I started with rows, but have now made wide beds that the middle can be reached from each side easily.  When I plant spinach for instance, I fill the entire bed for a foot or so in the bed, then put something else next to it. You might say my rows look striped. I try to confuse the bugs.  It is far easier for them to traverse a straight row of something they love to eat.  They get confused if they have to jump over garlic, say to get to something they love.

 

I use all manner of boxes for my paths. Just stick your thumb on the seam of a cereal box and you will split it.  I put the colored side up on the paths–last longer.

 

I sprinkle egg shells around my tender seedlings to protect them from slugs and cutworms.  I dump my coffee grounds around the base of the plants once they are strong and this fertilizes them and keeps the weeds down at the base where it’s hard to pull weeds.

 

(NOTE: You don’t have to PURCHASE good fertilizer!)

 

 

The first year I started with easy things to grow: beans, squash, garlic.  At the beginning I was not strong enough to dig the holes–I had to rely on my DH!  Now the soil is very workable and almost black.

 

(NOTE: You don’t have to PURCHASE good soil!)

 

When planting, I look for a big weed that needs to be pulled.  I just plant in that hole.

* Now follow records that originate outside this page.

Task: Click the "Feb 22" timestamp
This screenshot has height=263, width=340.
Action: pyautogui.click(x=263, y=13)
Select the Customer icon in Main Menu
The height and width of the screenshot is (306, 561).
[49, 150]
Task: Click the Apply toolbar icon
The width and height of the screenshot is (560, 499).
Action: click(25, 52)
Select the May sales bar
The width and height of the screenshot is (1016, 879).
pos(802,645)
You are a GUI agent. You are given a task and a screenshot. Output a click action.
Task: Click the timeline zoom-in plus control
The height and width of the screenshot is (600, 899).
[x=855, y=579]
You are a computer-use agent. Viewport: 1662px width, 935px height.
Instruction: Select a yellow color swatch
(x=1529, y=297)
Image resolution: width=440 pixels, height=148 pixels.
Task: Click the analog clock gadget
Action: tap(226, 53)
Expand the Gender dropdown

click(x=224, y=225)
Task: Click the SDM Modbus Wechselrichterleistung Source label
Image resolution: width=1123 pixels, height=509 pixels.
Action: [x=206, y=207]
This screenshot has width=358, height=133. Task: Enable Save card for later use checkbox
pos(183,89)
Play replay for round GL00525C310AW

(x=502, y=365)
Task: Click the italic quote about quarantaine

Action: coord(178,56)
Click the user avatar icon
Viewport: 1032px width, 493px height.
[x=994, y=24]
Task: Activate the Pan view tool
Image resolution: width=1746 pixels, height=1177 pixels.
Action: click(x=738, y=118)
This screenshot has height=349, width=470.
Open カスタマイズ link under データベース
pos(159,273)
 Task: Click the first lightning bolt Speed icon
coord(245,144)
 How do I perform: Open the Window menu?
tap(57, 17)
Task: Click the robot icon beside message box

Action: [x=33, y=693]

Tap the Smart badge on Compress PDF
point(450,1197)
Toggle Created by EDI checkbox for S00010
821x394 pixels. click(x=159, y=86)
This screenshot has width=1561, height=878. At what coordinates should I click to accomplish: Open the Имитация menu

A twofer!  When you plant intensively, the good plants crowd out the bad weeds.  You don’t want ANY exposed soil.  So plant lettuce between your cabbages and broccoli in the spring.  Until cabbage and broccoli gets big (and it gets too hot for lettuce) your lettuce will be something to eat while keeping that space from getting weedy.  By the time it’s too hot for lettuce, the cabbage and broccoli leaves have filled in the space.